In a hearing with Pakistani Senate’s Standing Committee on Defence Production, Pakistan Ordnance Factories (POF) requested resources for its infrastructure plans.
As per the state-owned Associated Press of Pakistan (APP), POF’s Chairman Lt. Gen. Umar Farooq Durrani brief the committee on POF’s progress in exporting goods over past five years.
However, in order to increase production efficiency, lower costs and bolster competitiveness on the global market, Lt. Gen. Durrani appealed for financial resources for POF. POF stated that 80% of its machinery is over 40 years of age, which is hindering its ability to support domestic needs and compete internationally.
“If we manage to get new machinery we will be able to give better production at cheaper rates. This will also bring us in a position to share government’s burden,” Durrani said to the committee, adding, “We are also trying our best to meet our Armed Forces requirements as well as enhance our exports.”
As per APP, Committee Chairman Lt. Gen. (retired) Abdul Qayyum supported POF’s request, stating that POF should have modern machinery to produce quality and cost-effective products.

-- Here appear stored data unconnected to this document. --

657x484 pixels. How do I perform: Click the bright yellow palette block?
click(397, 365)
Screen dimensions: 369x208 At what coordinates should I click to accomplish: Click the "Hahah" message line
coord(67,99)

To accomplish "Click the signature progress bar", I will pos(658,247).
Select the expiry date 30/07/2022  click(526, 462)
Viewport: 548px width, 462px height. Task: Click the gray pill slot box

POF is Pakistan’s sole domestic supplier of ordnance munitions, such as small-arms ammunition, artillery rounds, rockets and other explosive materials. It is also the leading supplier of small-arms to the Pakistan Army. Its product catalogue largely comprises of licensed German designs, i.e. Heckler & Koch (HK) G-3 battle rifle and MP-5 sub-machine gun as well as Rheinmetall MG1.
The Pakistan Observer reported that the Committee was also updated on POF’s product efforts, claiming that the Committee was told that “production of modern assault rifles is also in final stages.”
Notes & Comments:
In 2016, POF had undertaken several preliminary and tentative steps to recapitalize its infrastructure, add overseas markets for export and modernize its product portfolio.
During Pakistan’s biennial defence exhibition IDEAS, which took place in Karachi in November, POF signed bilateral agreements with Czech, Polish and Italian companies, possibly to source new manufacturing equipment. POF also took steps to link itself to overseas supply channels, notably with Italian ammunition producer Fiocchi wherein Fiocchi would import brass materials produced by POF (in February, POF announced that it increased its brass output three-fold to 24,000 metric tons per year).
In terms of product advancement, POF’s most notable agreement was a letter-of-understanding (LoU) with the Czech firearms maker Česká zbrojovka (CZ) to “intensively negotiate [the] delivery of complete technology for the production of small arms to [POF].” CZ had submitted the CZ-807 modular assault rifle in 7.62×39 mm for tests in Pakistan. In April, CZ held a marketing demonstration of its goods in Baluchistan wherein a CZ official confirmed the LoU, stating “Recently we have signed a letter-of-understanding with POF, and we are ready to transfer, the full transfer (sic) of modern technology from CZ to Pakistan, to POF, so we can produce the most modern and most advanced assault rifles in the world at POF.” It is worth noting that the Prague has been openly supportive of increasing bilateral defence ties with Islamabad.
It is not clear where matters stand regarding the CZ LoU or the Pakistan Army assault rifle programs a whole, but Pakistan Observer’s report regarding the recent Senate Defence Committee meeting purports that POF is pushing to bring the assault rifle program and its plant modernization to fruition.